Even though neither Nkili nor Magloire has made any open statement as to whether who of them is gratified with the right to decree the increase of taxi fare, wide opinion holds that Luc Magloire Mbarga may have stepped into Nkili’s shoes to execute functions that do not fall within his area of competence.
Meanwhile Magloire’s lackeys are arguing that as minister of trade, he is in charge of prices, which give him the competence to intervene in the price control of any domain.

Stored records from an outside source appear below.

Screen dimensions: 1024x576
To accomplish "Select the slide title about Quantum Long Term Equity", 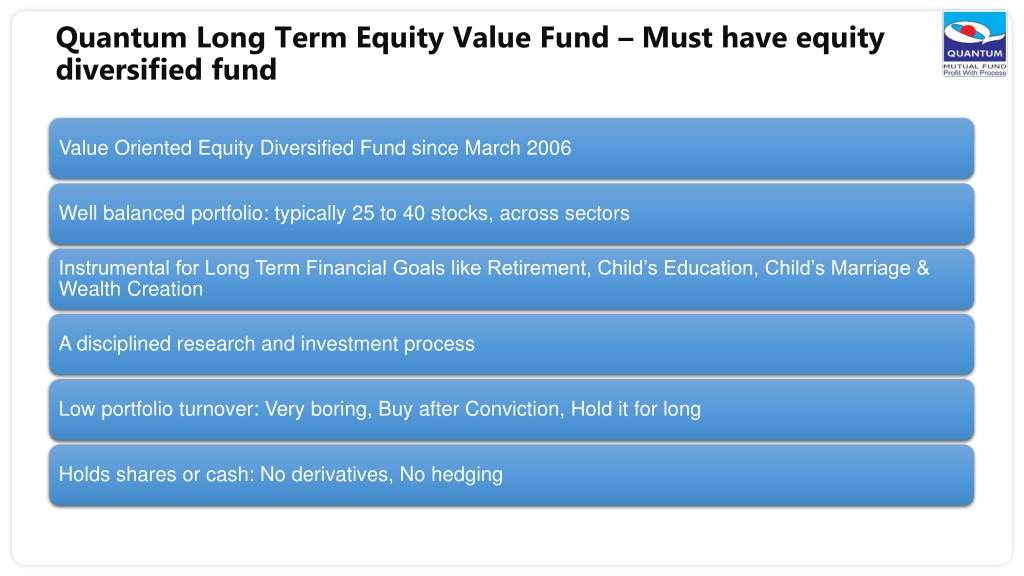I will pos(470,54).
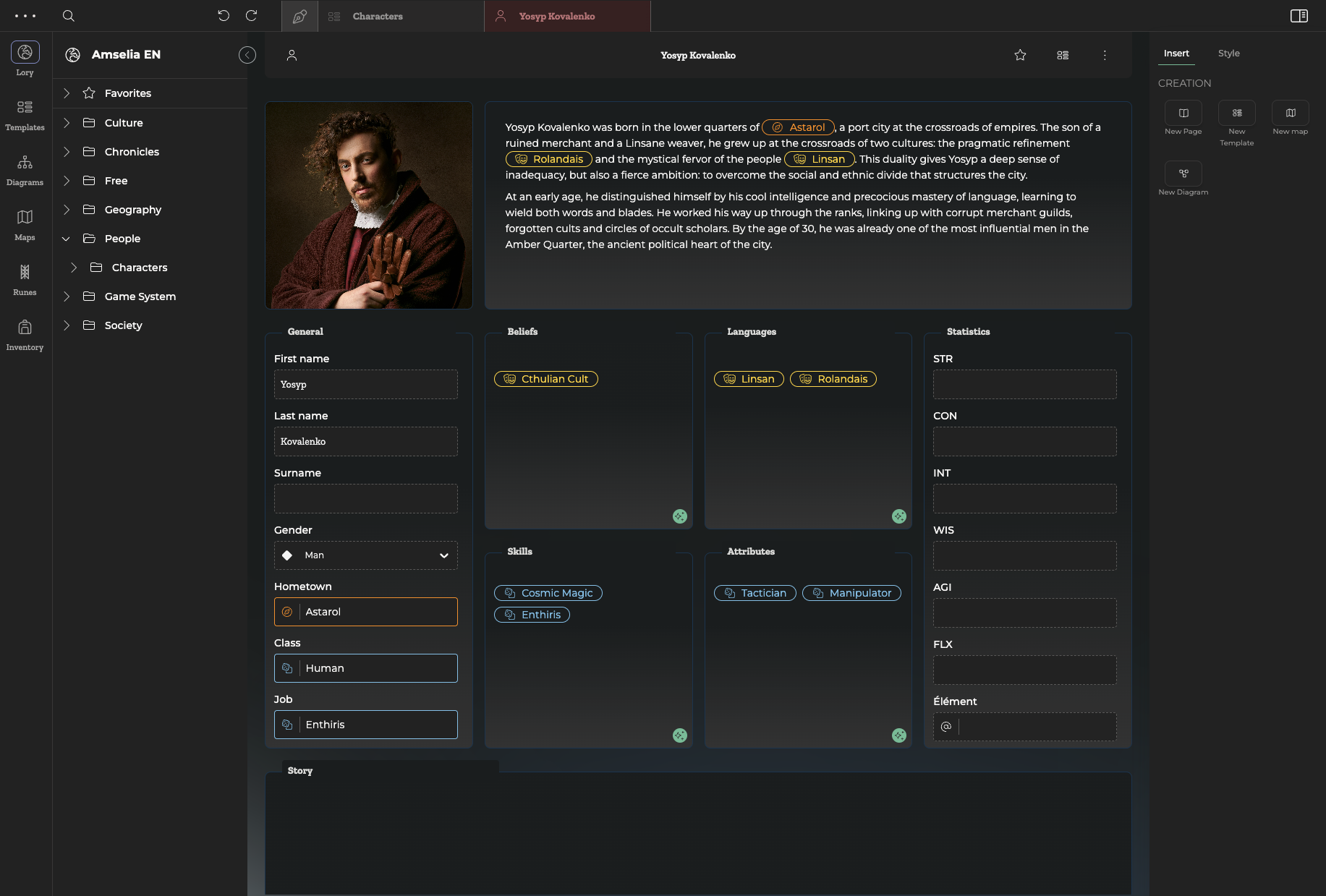Click the Astarol link in description
The height and width of the screenshot is (896, 1326).
pyautogui.click(x=799, y=127)
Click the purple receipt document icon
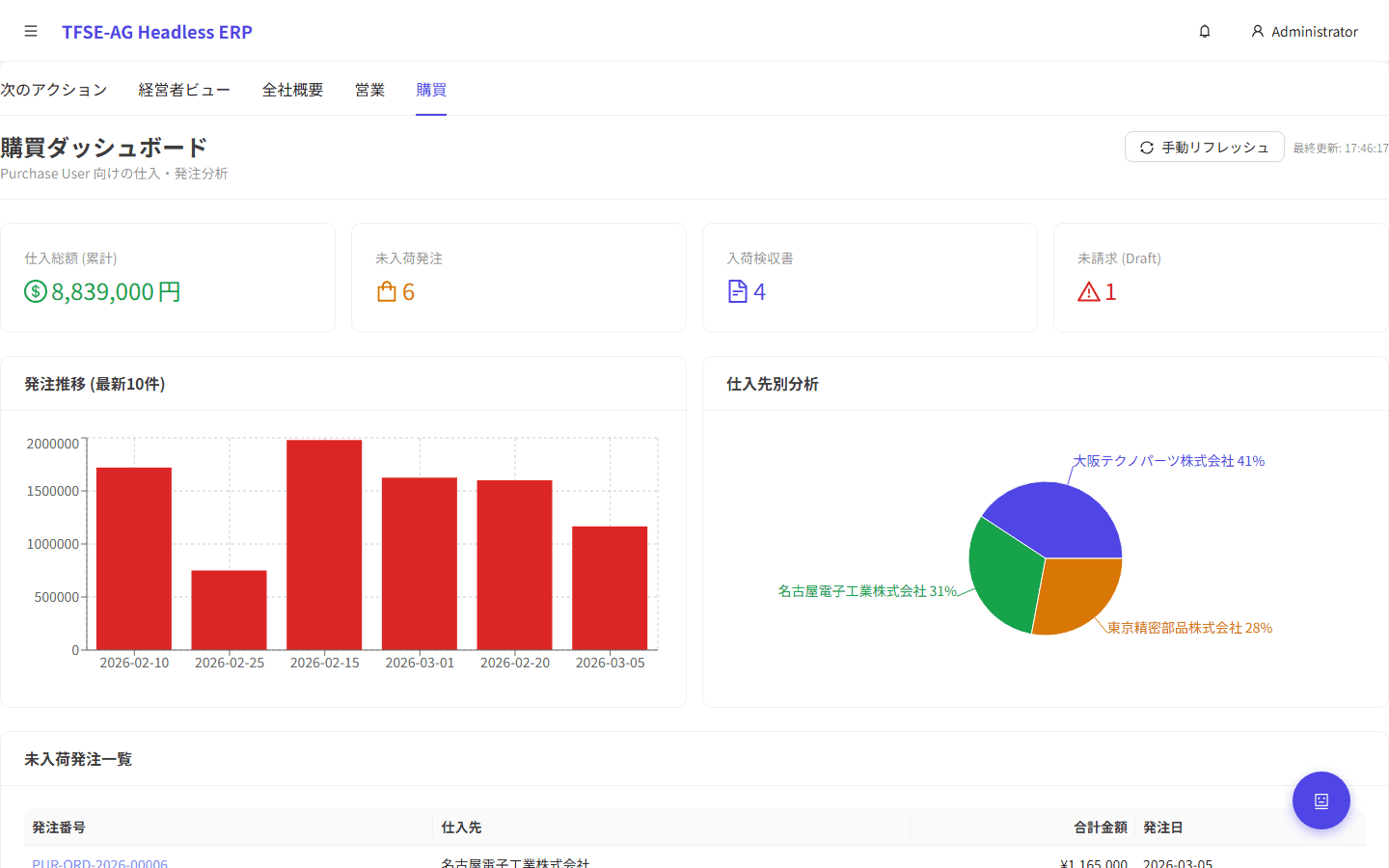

But his critics have refused to see any reasoning in the argument raised by his advocates. This school of thought argues that as trade minister, Magloire is concerned with the control of prices of local commodities and not prices of services.
A Yaounde-based teacher told The Guardian Post that he was yet to reconcile the action of the trade minister with his actual competences. He regretted the fact that a government minister of Magloire’s standing could go this far to usurp functions that are not officially his.
Albeit in Douala on a mission to sway traders from taking advantage of the fuel price increase to swell prices of local commodities, Magloire has come under stiff opprobrium after last Wednesday’s communiqué.